* SUPPLIED TEXT
■ ■ ■ ■ ■

Mechanical properties and thermal stability of ultrathin tungsten nanowires

Ken-Huang Lina, Jia-Yun Lia, Jenn-Sen Linb, Shin-Pon Ju*a, Jian-Ming Lu*cd and Jin-Yuan Hsieh*e
aDepartment of Mechanical and Electro-Mechanical Engineering, National Sun Yat-sen University, Kaohsiung 804, Taiwan. E-mail:
bDepartment of Mechanical Engineering, National United University Miao-Li, 360, Taiwan. E-mail:
cNational Center for High-Performance Computing, Tainan 744, Taiwan. E-mail:
dDepartment of Mechanical Engineering, Southern Taiwan University of Science and Technology, Tainan 710, Taiwan
eDepartment of Mechanical Engineering, Minghsin Institute of Technology, Hsin-Chu 304, Taiwan. E-mail:

Received 29th October 2013 , Accepted 18th December 2013

First published on 20th December 2013

The most stable structures of three ultrathin tungsten nanowires were predicted by the simulated annealing basin-hopping method (SABH) with the penalty algorithm. The predicted structures of tungsten nanowires indicate the tungsten nanowires at this small scale do not possess the B.C.C. configuration in bulk tungsten material. By molecular dynamics (MD) simulation, the mechanical properties including the Young's modulus, yielding stress, and strength of these wires were determined by the tensile test after the analysis of the stress–strain profiles. Besides, in order to understand the feasibility of application of tungsten nanowire on nanodevices, the thermal stability of these ultrathin tungsten nanowires was also investigated at room temperature (300 K) by molecular dynamics (MD).

■ ■ ■ ■ ■

* SUPPLIED INFORMATION
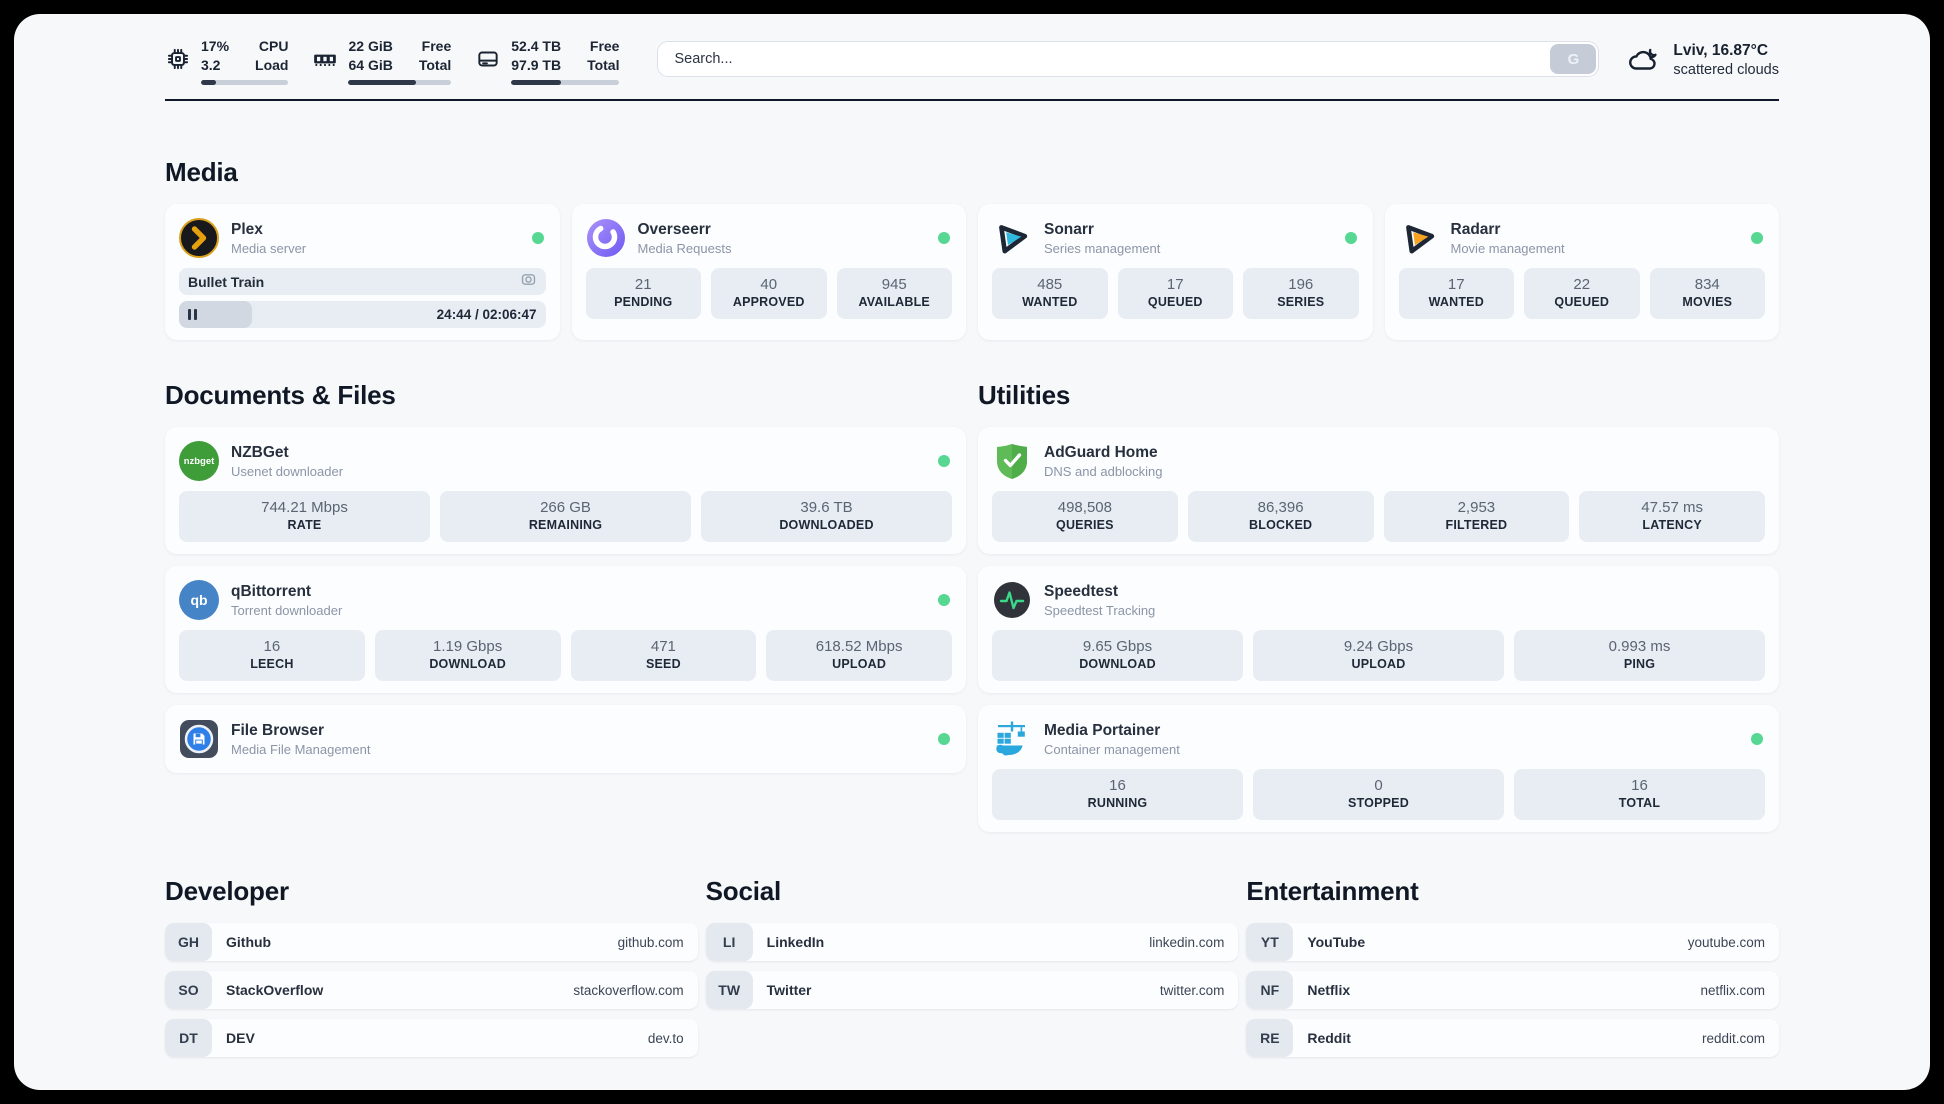 This screenshot has height=1104, width=1944. What do you see at coordinates (566, 739) in the screenshot?
I see `app-card-filebrowser: File Browser Media File Management` at bounding box center [566, 739].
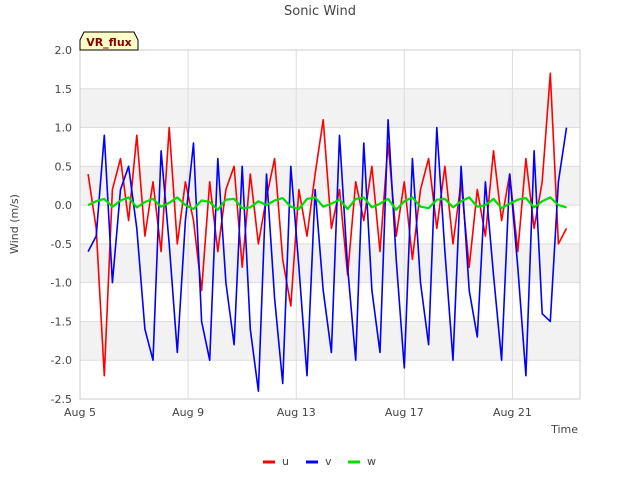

■ ■ ■ ■ ■

* EXERCISE BRIEF
In the text on tungsten nanowires, at what temperature was the thermal stability of the wires investigated?

* SOLUTION TO THIS PROBLEM
At room temperature, 300 K.